The LoadBalancer Ingress field typically describes an existing domain name or public IP(s). Note that if Kubernetes is able to automatically provision a load balancer for you, it does so asynchronously. If the command shown above is issued very soon after Workflow installation, the load balancer may not exist yet.

Without a Load Balancer¶

On some platforms (Minikube, for instance), a load balancer is not an easy or practical thing to provision. In these cases, one can directly identify the public IP of a Kubernetes node that is hosting a router pod and use that information to configure the local /etc/hosts file.

Because wildcard entries do not work in a local /etc/hosts file, using this strategy may result in frequent editing of that file to add fully-qualified subdomains of a cluster for each application added to that cluster. Because of this a more viable option may be to utilize the xip.io service.

In general, for any IP, a.b.c.d, the fully-qualified domain name any-subdomain.a.b.c.d.xip.io will resolve to the IP a.b.c.d. This can be enormously useful.
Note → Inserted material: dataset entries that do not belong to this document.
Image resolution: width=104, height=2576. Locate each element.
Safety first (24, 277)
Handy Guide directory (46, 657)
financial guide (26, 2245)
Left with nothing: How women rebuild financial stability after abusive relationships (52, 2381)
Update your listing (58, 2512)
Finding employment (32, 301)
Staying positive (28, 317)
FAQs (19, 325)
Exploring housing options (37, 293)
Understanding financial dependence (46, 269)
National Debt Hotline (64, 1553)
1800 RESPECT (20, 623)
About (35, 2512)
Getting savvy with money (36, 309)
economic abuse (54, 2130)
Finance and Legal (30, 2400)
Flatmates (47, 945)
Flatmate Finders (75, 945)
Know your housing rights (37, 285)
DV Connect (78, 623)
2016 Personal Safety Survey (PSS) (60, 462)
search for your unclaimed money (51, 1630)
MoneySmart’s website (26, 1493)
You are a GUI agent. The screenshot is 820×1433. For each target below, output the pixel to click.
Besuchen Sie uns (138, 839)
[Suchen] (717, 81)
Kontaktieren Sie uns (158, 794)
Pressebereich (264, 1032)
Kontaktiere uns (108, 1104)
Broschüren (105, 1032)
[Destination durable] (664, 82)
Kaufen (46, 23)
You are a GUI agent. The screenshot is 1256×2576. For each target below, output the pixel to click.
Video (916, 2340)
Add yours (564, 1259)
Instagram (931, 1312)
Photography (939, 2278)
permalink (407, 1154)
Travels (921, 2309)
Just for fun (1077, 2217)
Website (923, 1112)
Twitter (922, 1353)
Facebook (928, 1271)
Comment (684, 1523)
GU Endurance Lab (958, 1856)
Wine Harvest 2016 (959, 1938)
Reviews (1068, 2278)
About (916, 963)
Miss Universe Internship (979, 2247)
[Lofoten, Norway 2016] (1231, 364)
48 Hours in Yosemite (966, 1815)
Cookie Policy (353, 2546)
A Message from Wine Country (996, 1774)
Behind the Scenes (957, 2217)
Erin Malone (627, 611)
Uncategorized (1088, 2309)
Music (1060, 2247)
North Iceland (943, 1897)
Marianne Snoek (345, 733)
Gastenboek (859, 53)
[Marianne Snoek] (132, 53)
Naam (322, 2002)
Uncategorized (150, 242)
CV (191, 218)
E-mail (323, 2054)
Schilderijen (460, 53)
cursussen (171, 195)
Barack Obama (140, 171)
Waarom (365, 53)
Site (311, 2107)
To begin, find the node(s) hosting router instances using kubectl:

$ kubectl --namespace=istio-ingress describe pod | grep Node:
Node:       ip-10-0-0-199.us-west-2.compute.internal/10.0.0.199
Node:       ip-10-0-0-198.us-west-2.compute.internal/10.0.0.198

The command will display information for every router pod. For each, a node name and IP are displayed in the Node field. If the IPs appearing in these fields are public, any of these may be used to configure your local /etc/hosts file or may be used with xip.io. If the IPs shown are not public, further investigation may be needed.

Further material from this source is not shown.